#### TEXT BLOCK:
"""
Retaining Wall Benefits
Waves and wakes constantly pushing against shore over time will cause the shoreline to begin to erode. This can be an inconvenient or even dangerous situation, if a structure is located nearby. An expertly-designed, well-maintained seawall prevents erosion of the shoreline.
Rising water levels due to heavy rains can cause ponds and lakes to overflow, potentially causing extensive flood damage to the property. A retaining wall protects the property from damage due to overflow.
Space & cost-saving solution
Retaining walls take up much less space than other shoreline solutions, like dikes, for example. Since less material and space are needed for the construction of a seawall, construction costs are typically lower than those incurred by traditional shoreline solutions.
Properly installed and maintained, a retaining wall can hold strong for over a hundred years. Of course, this will vary depending on environmental factors, but seawalls are longer-lasting than other solutions in any situation.
Basic Retaining Wall Maintenance
- Monitor plant growth around the base of the wall. Roots can burrow underneath the wall and cause cracks over time, so it may be necessary to weed the base of the wall regularly.
"""
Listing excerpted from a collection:
"""
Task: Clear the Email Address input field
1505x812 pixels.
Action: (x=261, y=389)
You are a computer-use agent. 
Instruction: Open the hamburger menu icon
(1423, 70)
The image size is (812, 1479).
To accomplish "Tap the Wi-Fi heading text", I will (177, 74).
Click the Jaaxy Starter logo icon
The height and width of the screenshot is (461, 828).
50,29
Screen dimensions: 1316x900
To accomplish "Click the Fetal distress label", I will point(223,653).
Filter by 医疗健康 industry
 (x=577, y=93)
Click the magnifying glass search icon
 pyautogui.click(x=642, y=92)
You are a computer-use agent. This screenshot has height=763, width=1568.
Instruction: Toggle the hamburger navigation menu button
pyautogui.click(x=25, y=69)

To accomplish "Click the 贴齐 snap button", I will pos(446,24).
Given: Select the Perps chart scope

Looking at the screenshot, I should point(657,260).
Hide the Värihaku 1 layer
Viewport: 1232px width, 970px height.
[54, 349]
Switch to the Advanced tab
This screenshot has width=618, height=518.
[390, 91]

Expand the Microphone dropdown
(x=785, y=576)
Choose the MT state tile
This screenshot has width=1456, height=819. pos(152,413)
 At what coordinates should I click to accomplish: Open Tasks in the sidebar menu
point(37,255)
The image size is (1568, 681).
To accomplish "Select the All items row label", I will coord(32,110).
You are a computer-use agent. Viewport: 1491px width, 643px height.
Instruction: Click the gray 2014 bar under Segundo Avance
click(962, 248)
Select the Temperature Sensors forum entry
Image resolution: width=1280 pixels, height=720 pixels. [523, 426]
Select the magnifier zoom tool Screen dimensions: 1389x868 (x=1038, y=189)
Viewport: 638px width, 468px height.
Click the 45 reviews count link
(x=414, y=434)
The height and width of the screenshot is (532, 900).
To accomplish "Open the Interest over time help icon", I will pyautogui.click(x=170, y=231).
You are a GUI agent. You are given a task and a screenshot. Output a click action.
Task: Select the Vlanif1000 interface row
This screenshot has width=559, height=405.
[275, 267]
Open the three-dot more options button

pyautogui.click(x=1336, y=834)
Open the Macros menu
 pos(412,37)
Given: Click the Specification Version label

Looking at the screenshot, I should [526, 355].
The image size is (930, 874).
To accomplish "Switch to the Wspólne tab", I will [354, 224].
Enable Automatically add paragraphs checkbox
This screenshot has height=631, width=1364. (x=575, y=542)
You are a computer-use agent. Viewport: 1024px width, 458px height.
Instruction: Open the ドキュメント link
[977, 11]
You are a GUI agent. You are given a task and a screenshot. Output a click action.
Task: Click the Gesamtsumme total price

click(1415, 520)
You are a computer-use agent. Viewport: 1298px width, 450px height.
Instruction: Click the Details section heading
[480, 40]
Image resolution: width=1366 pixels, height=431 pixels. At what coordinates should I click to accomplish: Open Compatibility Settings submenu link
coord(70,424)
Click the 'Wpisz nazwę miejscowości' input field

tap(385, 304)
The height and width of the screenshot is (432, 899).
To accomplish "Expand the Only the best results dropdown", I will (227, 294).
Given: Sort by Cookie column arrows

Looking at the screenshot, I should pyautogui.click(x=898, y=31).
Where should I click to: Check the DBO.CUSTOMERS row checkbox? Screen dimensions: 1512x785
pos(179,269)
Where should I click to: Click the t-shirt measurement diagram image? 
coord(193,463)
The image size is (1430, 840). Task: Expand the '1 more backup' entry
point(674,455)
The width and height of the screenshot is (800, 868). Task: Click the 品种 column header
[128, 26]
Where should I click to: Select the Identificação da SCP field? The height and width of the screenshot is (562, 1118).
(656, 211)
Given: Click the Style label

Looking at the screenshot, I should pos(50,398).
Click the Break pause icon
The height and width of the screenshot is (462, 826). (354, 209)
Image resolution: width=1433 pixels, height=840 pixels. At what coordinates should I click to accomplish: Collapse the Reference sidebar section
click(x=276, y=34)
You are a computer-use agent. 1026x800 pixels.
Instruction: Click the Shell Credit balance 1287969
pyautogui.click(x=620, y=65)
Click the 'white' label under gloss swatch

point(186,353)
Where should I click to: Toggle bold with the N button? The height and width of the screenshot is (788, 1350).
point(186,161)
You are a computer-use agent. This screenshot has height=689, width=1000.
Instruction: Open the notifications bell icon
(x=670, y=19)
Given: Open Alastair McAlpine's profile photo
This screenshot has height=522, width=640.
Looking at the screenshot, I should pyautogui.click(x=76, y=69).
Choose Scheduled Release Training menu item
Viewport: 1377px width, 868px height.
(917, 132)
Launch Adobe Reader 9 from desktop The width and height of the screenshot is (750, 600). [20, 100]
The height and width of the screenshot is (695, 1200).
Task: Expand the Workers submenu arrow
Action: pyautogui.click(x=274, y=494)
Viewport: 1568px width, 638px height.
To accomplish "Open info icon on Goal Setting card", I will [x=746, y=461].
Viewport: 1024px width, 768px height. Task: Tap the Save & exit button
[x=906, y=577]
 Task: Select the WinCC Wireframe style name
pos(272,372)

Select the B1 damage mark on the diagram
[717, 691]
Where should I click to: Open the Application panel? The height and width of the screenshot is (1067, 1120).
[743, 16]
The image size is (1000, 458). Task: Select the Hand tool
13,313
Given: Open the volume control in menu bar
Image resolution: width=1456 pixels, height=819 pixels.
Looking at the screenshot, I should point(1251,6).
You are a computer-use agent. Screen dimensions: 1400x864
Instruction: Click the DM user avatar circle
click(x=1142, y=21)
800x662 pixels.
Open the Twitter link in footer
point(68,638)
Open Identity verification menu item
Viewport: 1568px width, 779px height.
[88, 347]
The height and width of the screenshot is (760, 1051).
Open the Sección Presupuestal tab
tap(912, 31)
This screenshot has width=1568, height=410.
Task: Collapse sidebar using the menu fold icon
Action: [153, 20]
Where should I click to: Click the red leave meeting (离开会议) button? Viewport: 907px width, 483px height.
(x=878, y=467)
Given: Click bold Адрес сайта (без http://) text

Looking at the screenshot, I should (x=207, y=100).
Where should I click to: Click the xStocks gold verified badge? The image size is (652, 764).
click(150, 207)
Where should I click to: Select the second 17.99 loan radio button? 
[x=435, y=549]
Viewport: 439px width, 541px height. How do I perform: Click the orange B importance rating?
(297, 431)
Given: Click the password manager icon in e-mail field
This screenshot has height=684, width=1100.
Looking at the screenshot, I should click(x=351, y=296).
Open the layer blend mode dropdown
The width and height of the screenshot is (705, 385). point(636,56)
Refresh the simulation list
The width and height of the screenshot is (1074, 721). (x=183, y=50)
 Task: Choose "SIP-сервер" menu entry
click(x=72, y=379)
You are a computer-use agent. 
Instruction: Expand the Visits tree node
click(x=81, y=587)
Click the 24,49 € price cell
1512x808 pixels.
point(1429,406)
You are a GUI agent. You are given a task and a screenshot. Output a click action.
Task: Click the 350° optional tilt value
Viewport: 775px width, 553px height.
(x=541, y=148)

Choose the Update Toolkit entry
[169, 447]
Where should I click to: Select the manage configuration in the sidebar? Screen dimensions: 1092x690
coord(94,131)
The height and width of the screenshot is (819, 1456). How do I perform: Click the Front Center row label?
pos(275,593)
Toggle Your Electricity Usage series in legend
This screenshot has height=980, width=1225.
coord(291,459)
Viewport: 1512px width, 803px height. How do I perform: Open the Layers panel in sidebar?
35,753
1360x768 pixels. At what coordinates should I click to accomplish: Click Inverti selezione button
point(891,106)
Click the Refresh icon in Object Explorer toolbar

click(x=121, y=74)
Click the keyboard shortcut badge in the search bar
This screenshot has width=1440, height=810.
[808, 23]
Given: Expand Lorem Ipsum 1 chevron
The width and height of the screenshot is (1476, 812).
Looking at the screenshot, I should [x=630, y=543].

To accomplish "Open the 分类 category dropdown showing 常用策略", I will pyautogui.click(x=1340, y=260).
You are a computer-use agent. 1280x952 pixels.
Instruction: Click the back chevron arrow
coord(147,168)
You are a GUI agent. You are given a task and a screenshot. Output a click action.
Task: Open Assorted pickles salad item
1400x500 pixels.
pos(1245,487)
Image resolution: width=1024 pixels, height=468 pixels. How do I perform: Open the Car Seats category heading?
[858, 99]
"""
#### JOB 1:
Reproduce the passage of the retaining wall text that opens with the words containing "Rising water levels" and closes with "due to overflow.".
#### JOB 2:
Proceed with the retaining wall text, writing on from its last sentence.

#### ANSWER 1:
Rising water levels due to heavy rains can cause ponds and lakes to overflow, potentially causing extensive flood damage to the property. A retaining wall protects the property from damage due to overflow.

#### ANSWER 2:
- Regularly check weep holes (openings in the wall that allow small amounts of water through the wall to prevent the pressure of water from overpowering the wall). Make sure they’re not blocked or clogged for optimal performance.
- For added protection against erosion, apply a waterproofing solution to the wall. These solutions typically come in a spray applicator and provide an extra layer of waterproofing to ensure your wall lasts longer.
Pond & Lake Retaining Wall FAQs
Do retaining walls need to be waterproofed?
Your retaining wall is only as functional as the design, construction and care allow. That said, while your wall is protecting your property from water intrusion, you will need to take steps to protect the wall from the impact of being constantly exposed to said water. This protection is two-fold: drainage and waterproofing.
It is crucial that your retaining wall is built with effective drainage in place; without proper drainage, hydrostatic pressure (water pressing against the wall) can eventually cause bulging, buckling, cracking or collapse of the wall. While good drainage is part of the design of the wall regarding granular backfill as well as installing a pipe in the base of the wall to feed excess water to storm drains, it is the homeowner’s responsibility to regularly check weep holes to ensure that they’re not clogged or blocked in any way.
Waterproofing the retaining wall protects the wall from absorbing moisture, which can cause discoloration as well as compromise the integrity of the wall. Waterproofing membranes function very much like the waterproofing used in basement walls. Fast Tilt’s walls are integrally waterproofed with agents made to withstand the elements of both below- and above-ground applications.
Why should I choose concrete over wood or cinder block for my pond/lake retaining wall?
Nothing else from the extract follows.